**TASK DETAILS**
A faithful transcription of all lines below is the expected answer.

Saved data entries:
──────

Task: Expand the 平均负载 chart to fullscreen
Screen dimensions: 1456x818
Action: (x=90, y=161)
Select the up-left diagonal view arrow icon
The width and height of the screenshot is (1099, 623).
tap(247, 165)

──────

**ANSWER TO THIS TASK**
Task: Expand the 平均负载 chart to fullscreen
Screen dimensions: 1456x818
Action: (x=90, y=161)
Select the up-left diagonal view arrow icon
The width and height of the screenshot is (1099, 623).
tap(247, 165)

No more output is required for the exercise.